A great post by an expat couple that I came across that basically supports my claim about the myth of cheap life in Bangkok. As the writer suggests, you can maybe live under $500 a month in Bangkok. You can do anything if you’re prepared to live in abysmal conditions. But the reality is that if you want to live the Expat life without giving up some of the comforts of home you may be surprised by the actual costs you may be facing in Bangkok*.
* That’s not to say that other parts of Thailand are as expensive as Bangkok. Chiang Mai, where a lot of expats live, is cheaper than Bangkok, primarily because of abundant accommodation (although I’ve been told by some that costs have gone up quite a bit in recent years). Our next stop will be Nong Khai, in Northern Issan which also promises to be much cheaper. I’ll do a cost analysis after a few months of living there.
What it means for us
We are pretty flexible in where we can work from. So when we considered where we would go this year we considered places that we’d like to discover more of (both Prague and Bangkok fit that bill) as well as costs. We don’t know how long we can live our current lifestyle so we decided to play it safe by going to places that wouldn’t be too hard on the budget. Places where we could save money while we are still working.
People had told us that Prague would be cheap.
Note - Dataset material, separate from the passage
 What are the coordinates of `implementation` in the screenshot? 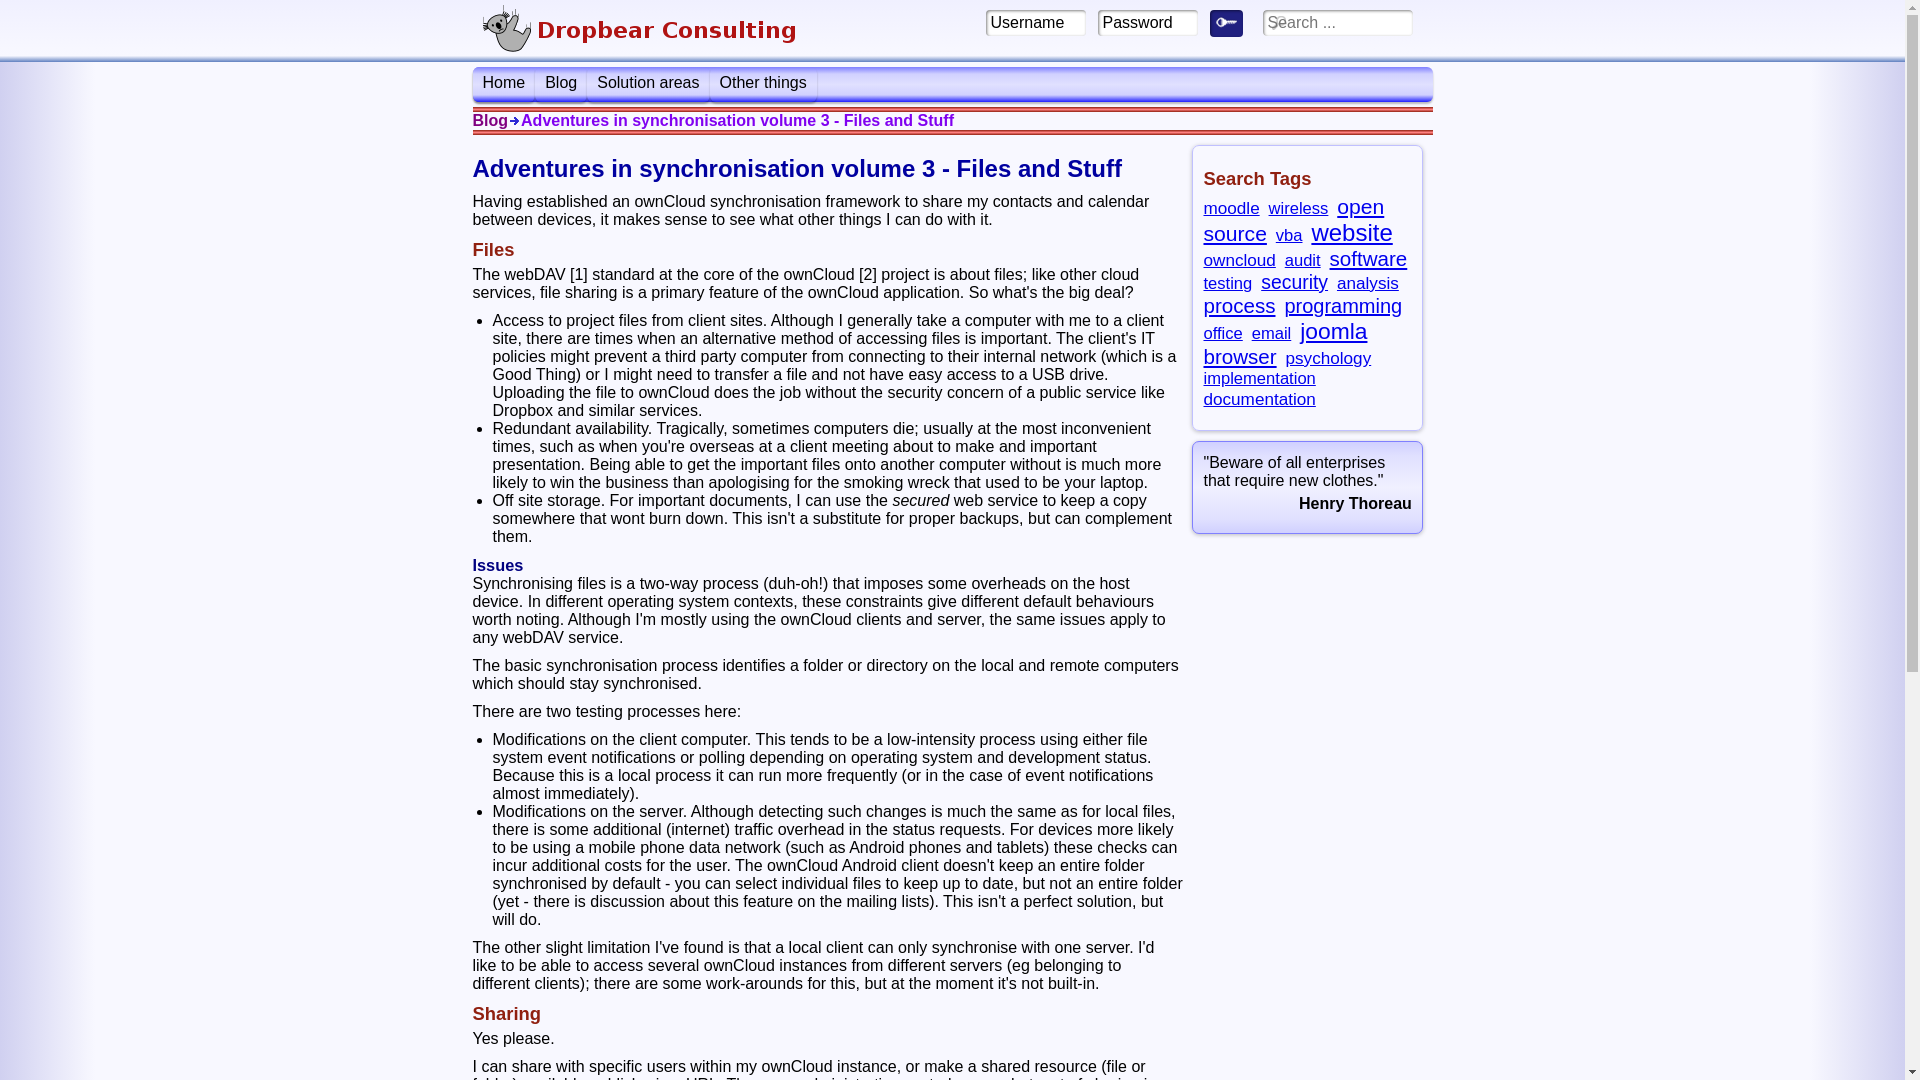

We didn’t realize how cheap before spending time there. We also didn’t realize how much we would end up enjoying Europe. It’s opened our eyes and we’re now considering spending more time there next year. How to spend more than 90 days in Europe? Nomadic Matt covered it well in this post. There are several ways but in our case we would do it by dividing our time between some of the Schengen countries (like the Czech Republic) and some of the Non-Schengen countries of the Balkans and Eastern Europe (like Croatia, Montenegro, Macedonia, Bosnia & Herzegovina, Serbia, Romania, Bulgaria).
As much as Prague was a pleasant surprise, Bangkok was a surprise in the negative sense. Someone pointed out to me that Thailand gets about double the tourist numbers that it did back in 2008 (the last time we were here). I checked the numbers and he’s right: there were 14.5 million arrivals back in 2008, 26.5 million in 2013. A taxi driver told us that prices have skyrocketed in the capital and surrounding area and blamed it on the tourists and expats. The numbers support his theory. Other cities haven’t felt the economic impact of the growth in tourism though. It’ll be interesting to see the costs of living in Nong Khai.
Costs are not the be all and end all when choosing a place to settle down for a while. There are so many other things to consider. But knowing your costs is a good thing and can open your mind up to certain places you hadn’t previously considered. It can also lead to the realization that other places, places that you previously thought as ‘cheap’, may not be that inexpensive after all.
Appreciate all feedback, including any tips/recommendations for apartment rentals aimed at slow travellers in any of the above cities. Are you surprised by the costs above? Are you an expat in Thailand? I’d love to hear your views. For other travellers – what are your favorite good-value destinations? Would like to get some recommendations.